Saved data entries
_ _ _

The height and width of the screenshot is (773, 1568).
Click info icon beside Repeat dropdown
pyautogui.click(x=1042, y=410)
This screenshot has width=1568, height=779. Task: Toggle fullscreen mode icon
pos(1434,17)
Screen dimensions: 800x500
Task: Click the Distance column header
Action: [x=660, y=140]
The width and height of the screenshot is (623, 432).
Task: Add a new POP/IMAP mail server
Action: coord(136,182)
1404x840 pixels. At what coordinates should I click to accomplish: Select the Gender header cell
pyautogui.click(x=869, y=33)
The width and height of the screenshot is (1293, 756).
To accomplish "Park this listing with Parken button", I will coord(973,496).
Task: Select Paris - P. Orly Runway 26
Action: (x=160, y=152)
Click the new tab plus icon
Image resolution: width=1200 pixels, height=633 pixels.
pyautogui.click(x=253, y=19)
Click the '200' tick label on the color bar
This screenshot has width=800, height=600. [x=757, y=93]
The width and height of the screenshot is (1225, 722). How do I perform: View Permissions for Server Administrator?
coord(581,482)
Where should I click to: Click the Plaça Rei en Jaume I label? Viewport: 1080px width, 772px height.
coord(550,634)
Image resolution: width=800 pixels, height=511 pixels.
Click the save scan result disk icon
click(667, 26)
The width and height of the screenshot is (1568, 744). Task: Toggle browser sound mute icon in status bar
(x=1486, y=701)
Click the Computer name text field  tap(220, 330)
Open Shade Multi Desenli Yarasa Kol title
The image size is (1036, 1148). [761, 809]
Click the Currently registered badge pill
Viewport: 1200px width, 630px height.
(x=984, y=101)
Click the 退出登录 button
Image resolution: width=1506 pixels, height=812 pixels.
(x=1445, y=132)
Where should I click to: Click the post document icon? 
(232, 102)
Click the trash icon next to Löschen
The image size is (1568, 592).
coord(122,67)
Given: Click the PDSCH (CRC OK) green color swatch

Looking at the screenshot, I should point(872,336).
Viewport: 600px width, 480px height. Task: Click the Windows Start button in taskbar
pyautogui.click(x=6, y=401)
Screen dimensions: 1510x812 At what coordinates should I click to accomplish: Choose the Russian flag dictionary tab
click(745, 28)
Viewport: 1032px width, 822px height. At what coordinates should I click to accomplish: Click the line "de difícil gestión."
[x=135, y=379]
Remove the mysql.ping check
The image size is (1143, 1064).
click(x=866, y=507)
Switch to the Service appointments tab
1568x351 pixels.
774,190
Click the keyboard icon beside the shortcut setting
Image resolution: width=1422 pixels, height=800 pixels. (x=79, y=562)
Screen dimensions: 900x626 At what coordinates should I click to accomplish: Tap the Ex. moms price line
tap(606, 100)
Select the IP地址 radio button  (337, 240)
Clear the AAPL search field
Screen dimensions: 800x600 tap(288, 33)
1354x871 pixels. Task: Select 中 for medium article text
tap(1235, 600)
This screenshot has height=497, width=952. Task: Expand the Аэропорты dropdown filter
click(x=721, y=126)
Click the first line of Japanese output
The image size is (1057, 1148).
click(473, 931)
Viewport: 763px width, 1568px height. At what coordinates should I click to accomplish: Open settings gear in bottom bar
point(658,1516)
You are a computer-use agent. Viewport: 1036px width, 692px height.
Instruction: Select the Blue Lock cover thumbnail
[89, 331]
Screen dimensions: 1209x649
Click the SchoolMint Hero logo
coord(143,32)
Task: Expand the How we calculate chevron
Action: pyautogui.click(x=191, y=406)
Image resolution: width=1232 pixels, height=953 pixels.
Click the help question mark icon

_ _ _

## EXERCISE INSTRUCTIONS
Write out exactly the lines above from the line with "Instruction: Select the" through the line with "Image resolution: width=1232", both of them included, and leave out all other lines.

## ANSWER TO THE PROBLEM
Instruction: Select the Blue Lock cover thumbnail
[89, 331]
Screen dimensions: 1209x649
Click the SchoolMint Hero logo
coord(143,32)
Task: Expand the How we calculate chevron
Action: pyautogui.click(x=191, y=406)
Image resolution: width=1232 pixels, height=953 pixels.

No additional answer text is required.